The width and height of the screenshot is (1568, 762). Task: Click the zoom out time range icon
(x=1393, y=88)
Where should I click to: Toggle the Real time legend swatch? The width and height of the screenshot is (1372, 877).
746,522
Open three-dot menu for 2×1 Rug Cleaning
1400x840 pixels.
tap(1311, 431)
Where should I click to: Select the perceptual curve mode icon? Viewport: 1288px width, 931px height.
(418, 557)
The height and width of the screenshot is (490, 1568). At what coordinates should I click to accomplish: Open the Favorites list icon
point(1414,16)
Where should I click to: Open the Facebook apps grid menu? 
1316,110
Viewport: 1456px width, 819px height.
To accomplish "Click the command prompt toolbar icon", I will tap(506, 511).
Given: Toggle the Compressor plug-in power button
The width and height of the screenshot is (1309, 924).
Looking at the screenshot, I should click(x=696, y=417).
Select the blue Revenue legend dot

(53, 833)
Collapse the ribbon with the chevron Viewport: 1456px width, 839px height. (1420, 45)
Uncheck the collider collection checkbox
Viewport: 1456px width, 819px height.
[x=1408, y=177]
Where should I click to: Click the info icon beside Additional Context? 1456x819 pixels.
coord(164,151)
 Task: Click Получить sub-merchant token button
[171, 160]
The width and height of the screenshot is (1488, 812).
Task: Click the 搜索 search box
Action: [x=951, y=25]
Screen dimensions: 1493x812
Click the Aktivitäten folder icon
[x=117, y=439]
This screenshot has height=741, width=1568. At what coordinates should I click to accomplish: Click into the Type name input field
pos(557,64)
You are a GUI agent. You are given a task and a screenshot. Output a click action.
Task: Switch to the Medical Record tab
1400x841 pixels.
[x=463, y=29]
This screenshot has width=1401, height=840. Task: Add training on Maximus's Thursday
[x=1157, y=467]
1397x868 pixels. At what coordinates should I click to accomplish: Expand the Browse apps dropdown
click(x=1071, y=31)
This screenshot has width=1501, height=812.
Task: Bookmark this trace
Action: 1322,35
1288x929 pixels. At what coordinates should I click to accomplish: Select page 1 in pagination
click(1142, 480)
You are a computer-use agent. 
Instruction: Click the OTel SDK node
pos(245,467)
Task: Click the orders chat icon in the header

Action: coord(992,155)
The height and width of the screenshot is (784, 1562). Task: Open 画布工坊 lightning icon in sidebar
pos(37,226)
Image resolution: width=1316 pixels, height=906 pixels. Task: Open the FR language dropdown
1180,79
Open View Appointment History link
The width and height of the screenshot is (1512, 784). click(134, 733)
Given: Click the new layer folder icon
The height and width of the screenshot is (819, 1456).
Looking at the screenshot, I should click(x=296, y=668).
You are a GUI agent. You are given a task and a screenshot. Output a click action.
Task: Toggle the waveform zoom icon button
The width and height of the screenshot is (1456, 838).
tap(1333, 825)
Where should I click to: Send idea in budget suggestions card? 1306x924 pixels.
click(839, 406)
################
[TASK DIRECTIONS]
A word-for-word restatement of every record above is expected.

[ANSWER SPACE]
The width and height of the screenshot is (1568, 762). Task: Click the zoom out time range icon
(x=1393, y=88)
Where should I click to: Toggle the Real time legend swatch? The width and height of the screenshot is (1372, 877).
746,522
Open three-dot menu for 2×1 Rug Cleaning
1400x840 pixels.
tap(1311, 431)
Where should I click to: Select the perceptual curve mode icon? Viewport: 1288px width, 931px height.
(418, 557)
The height and width of the screenshot is (490, 1568). At what coordinates should I click to accomplish: Open the Favorites list icon
point(1414,16)
Where should I click to: Open the Facebook apps grid menu? 
1316,110
Viewport: 1456px width, 819px height.
To accomplish "Click the command prompt toolbar icon", I will tap(506, 511).
Given: Toggle the Compressor plug-in power button
The width and height of the screenshot is (1309, 924).
Looking at the screenshot, I should click(x=696, y=417).
Select the blue Revenue legend dot

(53, 833)
Collapse the ribbon with the chevron Viewport: 1456px width, 839px height. (1420, 45)
Uncheck the collider collection checkbox
Viewport: 1456px width, 819px height.
[x=1408, y=177]
Where should I click to: Click the info icon beside Additional Context? 1456x819 pixels.
coord(164,151)
 Task: Click Получить sub-merchant token button
[171, 160]
The width and height of the screenshot is (1488, 812).
Task: Click the 搜索 search box
Action: [x=951, y=25]
Screen dimensions: 1493x812
Click the Aktivitäten folder icon
[x=117, y=439]
This screenshot has height=741, width=1568. At what coordinates should I click to accomplish: Click into the Type name input field
pos(557,64)
You are a GUI agent. You are given a task and a screenshot. Output a click action.
Task: Switch to the Medical Record tab
1400x841 pixels.
[x=463, y=29]
This screenshot has width=1401, height=840. Task: Add training on Maximus's Thursday
[x=1157, y=467]
1397x868 pixels. At what coordinates should I click to accomplish: Expand the Browse apps dropdown
click(x=1071, y=31)
This screenshot has width=1501, height=812.
Task: Bookmark this trace
Action: 1322,35
1288x929 pixels. At what coordinates should I click to accomplish: Select page 1 in pagination
click(1142, 480)
You are a computer-use agent. 
Instruction: Click the OTel SDK node
pos(245,467)
Task: Click the orders chat icon in the header

Action: coord(992,155)
The height and width of the screenshot is (784, 1562). Task: Open 画布工坊 lightning icon in sidebar
pos(37,226)
Image resolution: width=1316 pixels, height=906 pixels. Task: Open the FR language dropdown
1180,79
Open View Appointment History link
The width and height of the screenshot is (1512, 784). click(134, 733)
Given: Click the new layer folder icon
The height and width of the screenshot is (819, 1456).
Looking at the screenshot, I should click(x=296, y=668).
You are a GUI agent. You are given a task and a screenshot. Output a click action.
Task: Toggle the waveform zoom icon button
The width and height of the screenshot is (1456, 838).
tap(1333, 825)
Where should I click to: Send idea in budget suggestions card? 1306x924 pixels.
click(839, 406)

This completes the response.